This paper shows how to build prediction intervals that give explicit, separate guarantees for the lower and upper tails of an outcome. Classical conformal prediction methods guarantee that a future value falls inside an interval with probability at least 1−α on average (marginal coverage). The authors extend that idea so practitioners can choose different error rates for the left tail (α−) and the right tail (α+), and get formal guarantees for each side at those levels.

The authors work within the split conformal prediction framework. They first build one-sided conformal intervals for each tail that meet the chosen tail-specific error rates. They then form a two-sided interval by intersecting the one-sided bounds. A key technical ingredient is a signed quantile-style conformity score that keeps the sign of the residual relative to an estimated conditional quantile, rather than truncating it as in existing methods. This lets the calibration step focus directionally on over- or under-prediction.

At a high level the method follows the usual split conformal recipe: split the data into a training set to fit a predictive model and a calibration set to compute conformity scores. The calibration scores determine quantile thresholds that control the probability of falling above the upper bound or below the lower bound. Under the usual exchangeability assumption (roughly: data points are interchangeable), the paper proves finite-sample guarantees for both each tail and the overall marginal coverage. When data are not exchangeable (for example, with temporal dependence or covariate shift), the authors give asymptotic versions of the guarantees.

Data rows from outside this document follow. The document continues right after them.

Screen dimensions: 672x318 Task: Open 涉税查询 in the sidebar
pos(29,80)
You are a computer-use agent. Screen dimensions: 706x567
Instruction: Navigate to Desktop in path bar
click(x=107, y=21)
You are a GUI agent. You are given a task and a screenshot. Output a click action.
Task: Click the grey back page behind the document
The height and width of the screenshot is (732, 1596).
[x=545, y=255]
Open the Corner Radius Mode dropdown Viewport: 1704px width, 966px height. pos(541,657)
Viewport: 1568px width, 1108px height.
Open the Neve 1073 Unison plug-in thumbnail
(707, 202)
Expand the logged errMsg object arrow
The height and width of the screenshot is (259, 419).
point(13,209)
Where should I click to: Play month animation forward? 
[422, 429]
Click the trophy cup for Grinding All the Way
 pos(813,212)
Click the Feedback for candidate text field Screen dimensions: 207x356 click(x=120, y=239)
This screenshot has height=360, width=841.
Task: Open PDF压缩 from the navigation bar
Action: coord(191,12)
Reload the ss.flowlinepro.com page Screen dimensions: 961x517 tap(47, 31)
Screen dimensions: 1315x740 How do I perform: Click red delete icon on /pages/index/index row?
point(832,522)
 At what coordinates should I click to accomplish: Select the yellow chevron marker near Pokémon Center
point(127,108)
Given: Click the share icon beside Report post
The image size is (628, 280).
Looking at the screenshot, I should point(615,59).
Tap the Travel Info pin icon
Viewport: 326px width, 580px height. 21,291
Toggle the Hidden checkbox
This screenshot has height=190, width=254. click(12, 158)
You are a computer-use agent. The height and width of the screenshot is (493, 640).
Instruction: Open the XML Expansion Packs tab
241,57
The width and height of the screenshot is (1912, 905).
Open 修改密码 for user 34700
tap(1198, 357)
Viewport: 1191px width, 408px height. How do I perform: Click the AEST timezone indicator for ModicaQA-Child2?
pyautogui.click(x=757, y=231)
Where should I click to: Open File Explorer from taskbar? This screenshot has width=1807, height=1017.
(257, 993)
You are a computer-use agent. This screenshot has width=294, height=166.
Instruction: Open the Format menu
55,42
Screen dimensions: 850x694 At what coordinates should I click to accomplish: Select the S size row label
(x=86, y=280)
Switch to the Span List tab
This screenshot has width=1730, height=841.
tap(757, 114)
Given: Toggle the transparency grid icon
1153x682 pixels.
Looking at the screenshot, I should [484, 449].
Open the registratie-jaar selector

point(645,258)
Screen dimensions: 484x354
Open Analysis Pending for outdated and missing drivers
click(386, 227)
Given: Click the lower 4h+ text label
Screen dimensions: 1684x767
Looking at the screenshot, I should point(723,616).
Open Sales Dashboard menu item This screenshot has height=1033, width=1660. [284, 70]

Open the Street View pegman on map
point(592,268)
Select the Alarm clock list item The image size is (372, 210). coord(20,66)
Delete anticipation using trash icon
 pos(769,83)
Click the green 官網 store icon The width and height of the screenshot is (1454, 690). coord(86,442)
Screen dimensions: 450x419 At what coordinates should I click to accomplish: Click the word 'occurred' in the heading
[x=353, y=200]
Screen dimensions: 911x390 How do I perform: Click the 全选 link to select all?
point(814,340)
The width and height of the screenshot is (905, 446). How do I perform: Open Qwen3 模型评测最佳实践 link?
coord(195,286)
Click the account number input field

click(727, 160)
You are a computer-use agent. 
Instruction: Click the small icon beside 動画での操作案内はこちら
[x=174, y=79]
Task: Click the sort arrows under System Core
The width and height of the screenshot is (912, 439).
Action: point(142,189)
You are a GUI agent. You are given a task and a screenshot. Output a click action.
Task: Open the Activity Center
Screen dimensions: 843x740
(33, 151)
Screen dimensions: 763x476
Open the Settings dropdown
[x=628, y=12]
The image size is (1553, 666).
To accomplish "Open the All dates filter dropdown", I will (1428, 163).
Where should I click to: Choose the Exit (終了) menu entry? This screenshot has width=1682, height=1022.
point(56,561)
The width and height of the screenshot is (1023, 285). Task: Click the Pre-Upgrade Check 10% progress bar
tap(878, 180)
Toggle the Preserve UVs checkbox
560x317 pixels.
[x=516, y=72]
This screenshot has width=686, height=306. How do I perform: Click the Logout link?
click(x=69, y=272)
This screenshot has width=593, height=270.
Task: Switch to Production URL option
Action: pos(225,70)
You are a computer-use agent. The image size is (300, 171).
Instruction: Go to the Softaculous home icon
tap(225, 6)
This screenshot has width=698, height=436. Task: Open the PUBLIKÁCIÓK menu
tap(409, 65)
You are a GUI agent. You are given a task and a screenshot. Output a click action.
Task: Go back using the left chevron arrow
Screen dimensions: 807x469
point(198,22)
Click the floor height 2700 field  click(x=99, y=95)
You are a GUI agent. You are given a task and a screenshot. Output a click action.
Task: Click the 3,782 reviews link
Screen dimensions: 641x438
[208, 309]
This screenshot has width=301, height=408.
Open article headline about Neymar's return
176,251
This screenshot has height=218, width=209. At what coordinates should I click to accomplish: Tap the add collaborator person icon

This direction matters when the two tails have different consequences. The paper highlights finance as an example: an investor may tolerate some upside risk but needs strict control of large losses in the left tail. Simulations reported in the paper show improved directional calibration compared with standard two-sided conformal intervals, especially for skewed or heavy-tailed outcomes. The signed quantile conformity score is reported to outperform the truncated alternative in those settings. The authors also illustrate the approach on a financial example where left-tail control is important.